Tragus racemosus, commonly referred to as stalked bur grass, European bur grass, or large carrot seed grass, is a species of grass native to Europe. It is often confused with a similar plant of the same genus, Tragus berteronianus. It is a monocot and is considered a weed in many countries and is a relatively uncommon seed contaminant.

== Description ==
Mature Tragus racemosus plants are typically 0.5-1.5 ft. (15.24-45.72 cm) tall with clustered stems.

Leaves are mostly cauline and arranged in a distichous manner. They are typically 1.5-4 mm long and do not have auricles. There is a distinct separation between the leaf blade and the leaf sheath.

Leaf blades are linear and filiform with parallel venation. They are typically 0.5-5.5 cm long and 1.5-4mm wide. The surface of the leaf is mostly glabrous with ligules present.

Branches are typically 2.1-4.8 mm long, with 2-5 spikelets paired at rachis nodes. Flowers can be found attached to branches with racemouse inflorescence. They contain 3 yellow anthers between 0.6-0.8 mm and 2 white stigmas. Proximal spikelets are 3.8-6.6 mm, second spikelets are 2.3-6.6 mm, and the third and fourth spikelets are 0.8-4.2 mm. Each spikelet contains one floret with smooth lemma. Each lemma contains 3 veins.

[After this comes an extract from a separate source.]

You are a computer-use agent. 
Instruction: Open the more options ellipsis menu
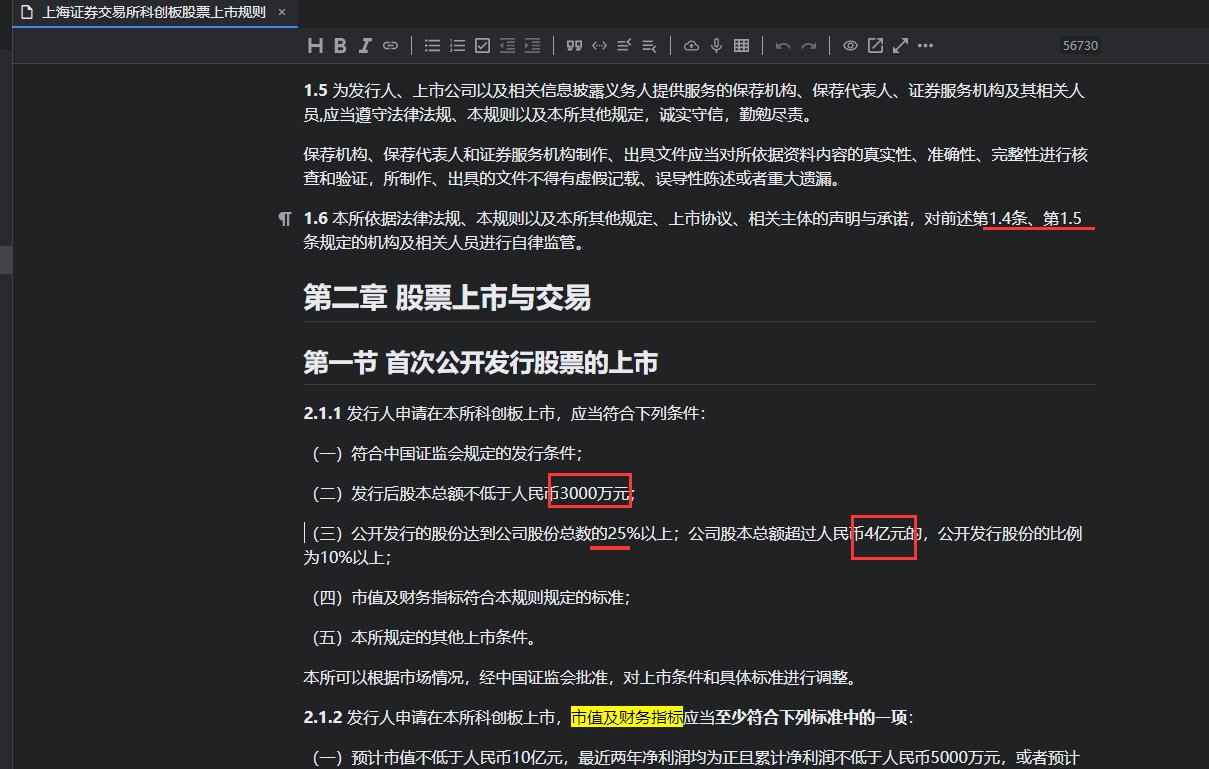(x=925, y=45)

Unlike other members of the Tragus genus who have a chromosome count of 2n=20, Tragus racemosus has a chromosome count of 2n=40.

Tragus racemosus, along with other members in the Tragus species, utilizes C_{4} photosynthesis.

== Distribution and habitat ==
Tragus racemosus is native to Europe, Asia, and Africa. It has been specifically identified in Austria, Belgium, Bulgaria, Czechia, Germany, Hungary, Slovakia, Spain, and the United Kingdom.

Tragus racemosus is an introduced species to North and South America and has been found in established populations in Arizona where it grows in sandy soil. It can occasionally be found in New England. Accounts of Tragus racemosus on the Western coast of the United States have been in manmade or disturbed habitats such as dump sites or construction sites and have not resulted in established populations. It has been reported in New Mexico and Texas, but these reports have since been contributed to confusion with a similar grass species of the same genus, Tragus berteronianus.

== Phenology ==
Tragus racemosus is an annual plant. As is common with other species that use C_{4} photosynthesis, it grows primarily in the hot and dry periods of the summer months. In the northern hemisphere, it has been reported to flower in August and October. It has also been reported to produce fruit in August and October. It appears to have leaves from late July through early November.

== Uses ==
Because Tragus racemosus is a grass, it can be used to reduce soil erosion in areas where it is native to.

Species of the Tragus genus, including Tragus racemosus, are not suitable grasses for grazing. If these plants are found in abundance, it could suggest overgrazing, in which the other grasses suitable for grazing are eaten, eliminating competition and allowing Tragus racemosus to grow in larger quantities.